Targeting FTO suppresses hepatocellular carcinoma by inhibiting ERBB3 and TUBB4A expression [MeRIP]

Fat mass and obesity-associated protein (FTO) is an N6-methyladenosine (m6A) demethylase and plays a critical oncogenic role in various cancers. Here we show that FTO is an effective target in hepatocellular carcinoma (HCC). FTO is highly expressed in clinical patients of HCC and presents as a poor prognostic factor. Genetic depletion of FTO dramatically attenuated HCC progression in vivo. Pharmacological inhibition of FTO by FB23/FB23-2 remarkably suppressed the proliferation and migration of HCC cell lines in vitro, as well as inhibiting the HCC tumorigenicity in xeno-transplanted mice. Mechanistically, FB23-2 suppressed the expression of Erb-b2 receptor tyrosine kinase 3 (ERBB3) and human tubulin beta class Iva (TUBB4A) by increasing the m6A level in these mRNA transcripts. The decreased ERBB3 resulted in inhibited Akt-mTOR signaling that subsequently impaired the proliferation and survival of HCC cells. Moreover, FB23-2 abolished the organization of the tubulin cytoskeleton, while enforced expression of TUBB4A rescued the migration of HCC cells.
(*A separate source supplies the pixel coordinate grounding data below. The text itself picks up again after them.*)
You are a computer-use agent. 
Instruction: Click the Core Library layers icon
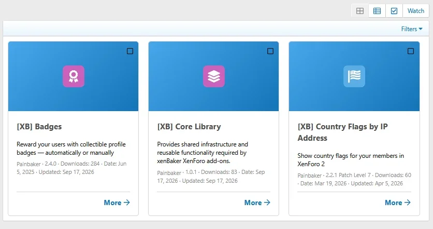pyautogui.click(x=214, y=76)
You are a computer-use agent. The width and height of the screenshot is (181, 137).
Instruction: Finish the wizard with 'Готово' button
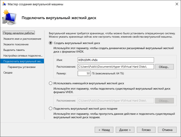(146, 130)
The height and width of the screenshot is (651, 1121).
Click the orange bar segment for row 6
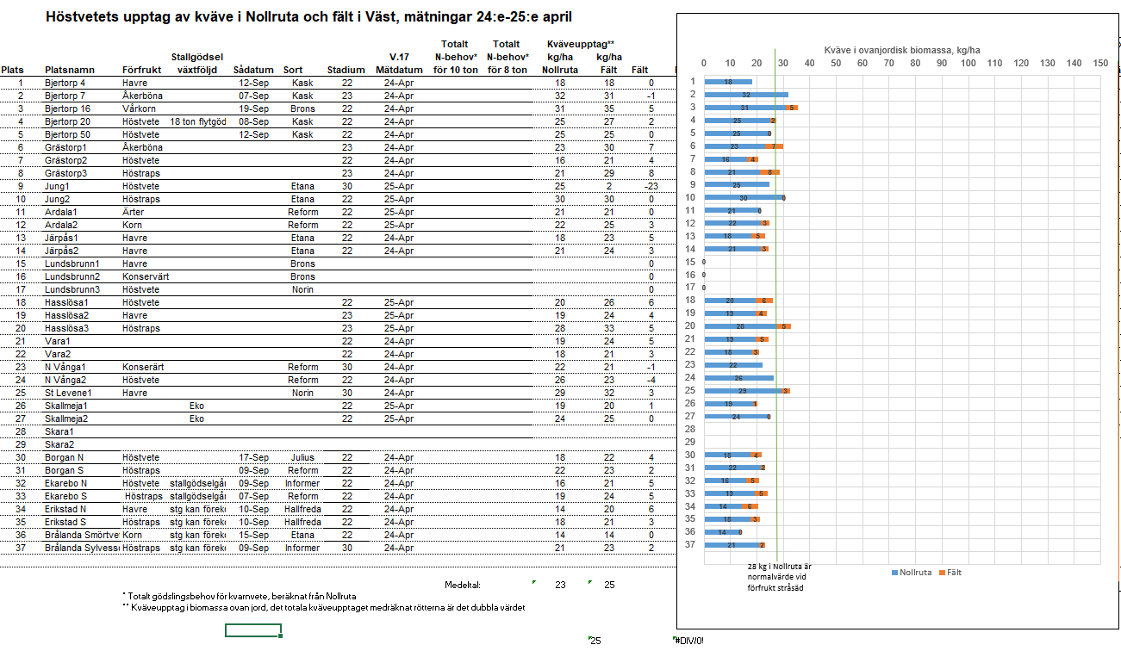774,146
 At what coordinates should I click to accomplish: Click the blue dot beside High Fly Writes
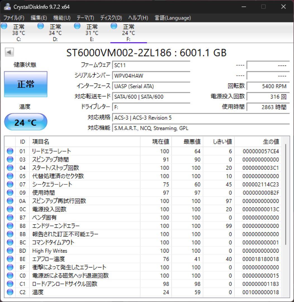(x=10, y=251)
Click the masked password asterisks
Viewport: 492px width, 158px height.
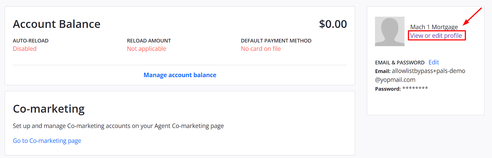[x=415, y=89]
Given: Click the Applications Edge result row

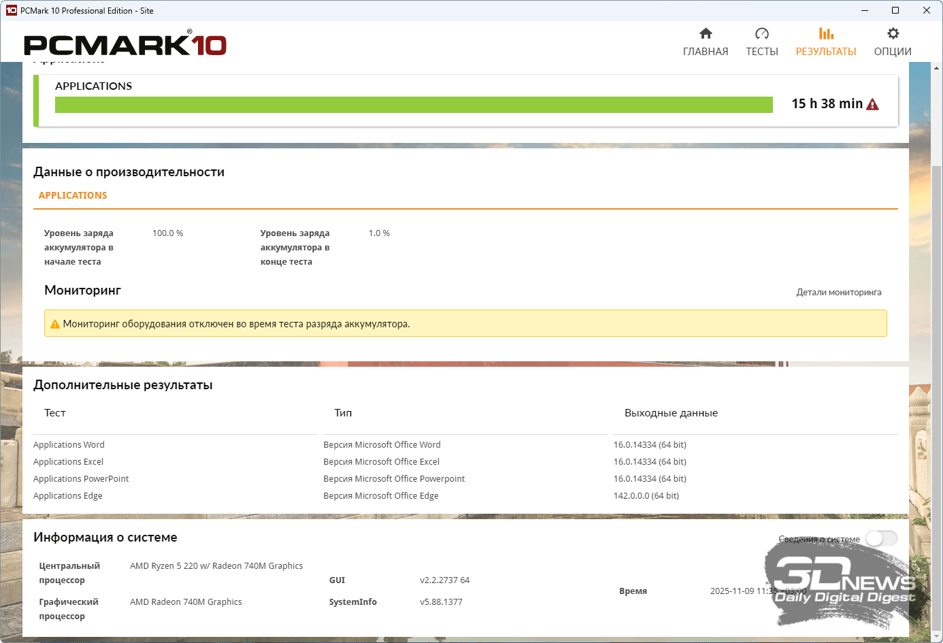Looking at the screenshot, I should [x=68, y=496].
Collectively, our study demonstrated that FTO plays a critical role in HCC by maintaining the proliferation and migration of cells, and highlights the broad potential of FTO inhibitors for targeting HCC. Overall design: To find the targets of FB23-2 via inhibiting FTO, MHCC97H cells with FB23-2 (2 µM) treatment for 48 h were selected for RNA sequencing (RNA-seq) and methylated RNA immunoprecipitation sequencing (MeRIP-seq), DMSO-treated MHCC97H cells as vehicle.